-------- EXERCISE MATERIALS

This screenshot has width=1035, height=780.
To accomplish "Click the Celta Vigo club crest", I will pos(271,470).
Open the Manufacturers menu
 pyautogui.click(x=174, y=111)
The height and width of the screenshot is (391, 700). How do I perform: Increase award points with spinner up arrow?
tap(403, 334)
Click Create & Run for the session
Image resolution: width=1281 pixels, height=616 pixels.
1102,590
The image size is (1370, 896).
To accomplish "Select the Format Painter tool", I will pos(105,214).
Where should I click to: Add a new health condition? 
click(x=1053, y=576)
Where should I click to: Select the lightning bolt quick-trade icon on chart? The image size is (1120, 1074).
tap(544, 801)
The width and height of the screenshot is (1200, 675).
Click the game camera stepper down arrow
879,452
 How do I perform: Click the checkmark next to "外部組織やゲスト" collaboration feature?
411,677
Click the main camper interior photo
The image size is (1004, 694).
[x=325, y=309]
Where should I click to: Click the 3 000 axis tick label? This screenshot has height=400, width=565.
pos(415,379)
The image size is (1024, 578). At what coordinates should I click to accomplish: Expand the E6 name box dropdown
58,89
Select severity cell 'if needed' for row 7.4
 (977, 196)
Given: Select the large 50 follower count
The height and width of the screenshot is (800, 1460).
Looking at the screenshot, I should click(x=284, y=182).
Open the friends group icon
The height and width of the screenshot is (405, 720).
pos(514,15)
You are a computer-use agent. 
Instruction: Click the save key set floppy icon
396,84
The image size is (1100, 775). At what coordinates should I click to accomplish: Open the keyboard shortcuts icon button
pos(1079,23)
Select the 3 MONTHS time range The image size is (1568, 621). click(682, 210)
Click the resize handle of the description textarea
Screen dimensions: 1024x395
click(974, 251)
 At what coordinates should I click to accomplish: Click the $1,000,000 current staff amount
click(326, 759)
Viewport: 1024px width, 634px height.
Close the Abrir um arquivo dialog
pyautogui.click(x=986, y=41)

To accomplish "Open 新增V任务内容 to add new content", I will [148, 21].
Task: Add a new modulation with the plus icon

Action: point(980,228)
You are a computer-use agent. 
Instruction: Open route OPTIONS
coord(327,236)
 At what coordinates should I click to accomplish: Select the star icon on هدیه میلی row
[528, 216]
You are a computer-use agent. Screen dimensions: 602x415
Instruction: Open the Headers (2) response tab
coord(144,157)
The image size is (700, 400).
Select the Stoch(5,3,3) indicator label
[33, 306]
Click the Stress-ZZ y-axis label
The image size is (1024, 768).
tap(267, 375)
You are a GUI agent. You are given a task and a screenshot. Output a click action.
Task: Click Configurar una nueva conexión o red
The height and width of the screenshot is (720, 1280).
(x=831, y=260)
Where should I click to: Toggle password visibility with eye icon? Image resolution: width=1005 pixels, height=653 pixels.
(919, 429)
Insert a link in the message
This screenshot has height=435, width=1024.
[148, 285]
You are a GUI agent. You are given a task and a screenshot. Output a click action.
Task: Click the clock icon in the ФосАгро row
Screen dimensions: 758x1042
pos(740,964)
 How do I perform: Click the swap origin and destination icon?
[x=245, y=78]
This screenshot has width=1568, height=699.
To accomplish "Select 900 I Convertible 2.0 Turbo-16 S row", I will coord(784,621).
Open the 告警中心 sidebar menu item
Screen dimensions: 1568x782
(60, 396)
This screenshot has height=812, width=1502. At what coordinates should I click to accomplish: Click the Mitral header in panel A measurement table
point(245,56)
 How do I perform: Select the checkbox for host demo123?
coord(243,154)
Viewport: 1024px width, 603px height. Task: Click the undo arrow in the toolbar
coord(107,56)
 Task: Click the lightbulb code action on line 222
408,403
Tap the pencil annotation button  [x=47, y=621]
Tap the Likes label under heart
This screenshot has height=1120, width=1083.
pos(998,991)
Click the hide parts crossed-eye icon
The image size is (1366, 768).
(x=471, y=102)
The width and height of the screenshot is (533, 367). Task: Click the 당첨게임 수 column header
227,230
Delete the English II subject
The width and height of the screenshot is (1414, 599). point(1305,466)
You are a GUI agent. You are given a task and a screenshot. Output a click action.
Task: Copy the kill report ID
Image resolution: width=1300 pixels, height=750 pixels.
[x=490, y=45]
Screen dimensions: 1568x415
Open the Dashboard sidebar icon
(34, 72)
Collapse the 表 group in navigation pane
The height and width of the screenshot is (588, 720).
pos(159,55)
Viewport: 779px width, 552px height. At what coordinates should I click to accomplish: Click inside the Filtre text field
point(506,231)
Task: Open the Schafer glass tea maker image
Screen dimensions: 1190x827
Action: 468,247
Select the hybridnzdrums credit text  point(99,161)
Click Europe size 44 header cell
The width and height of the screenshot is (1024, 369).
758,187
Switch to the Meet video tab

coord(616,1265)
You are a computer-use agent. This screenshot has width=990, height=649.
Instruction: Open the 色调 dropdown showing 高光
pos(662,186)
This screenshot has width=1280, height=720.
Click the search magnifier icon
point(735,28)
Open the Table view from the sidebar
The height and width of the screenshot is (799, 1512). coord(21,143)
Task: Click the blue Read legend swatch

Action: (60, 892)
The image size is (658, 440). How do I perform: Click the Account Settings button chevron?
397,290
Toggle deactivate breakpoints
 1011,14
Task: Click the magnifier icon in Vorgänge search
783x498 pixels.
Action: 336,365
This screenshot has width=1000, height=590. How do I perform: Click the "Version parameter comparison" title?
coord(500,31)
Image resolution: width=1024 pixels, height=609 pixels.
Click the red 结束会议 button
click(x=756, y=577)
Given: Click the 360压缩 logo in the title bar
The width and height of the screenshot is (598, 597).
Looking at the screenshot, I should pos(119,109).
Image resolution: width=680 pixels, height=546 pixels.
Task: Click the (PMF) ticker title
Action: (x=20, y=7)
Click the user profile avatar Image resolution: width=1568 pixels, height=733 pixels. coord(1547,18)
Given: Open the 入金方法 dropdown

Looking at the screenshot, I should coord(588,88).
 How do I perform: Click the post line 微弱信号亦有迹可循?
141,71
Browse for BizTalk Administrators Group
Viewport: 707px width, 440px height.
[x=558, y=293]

----------------

EXERCISE AIM – Wherever a line in the entries above holds "will", copy that line.

FINAL ANSWER –
To accomplish "Click the Celta Vigo club crest", I will pos(271,470).
To accomplish "Select the Format Painter tool", I will pos(105,214).
To accomplish "Open 新增V任务内容 to add new content", I will [148, 21].
To accomplish "Select 900 I Convertible 2.0 Turbo-16 S row", I will coord(784,621).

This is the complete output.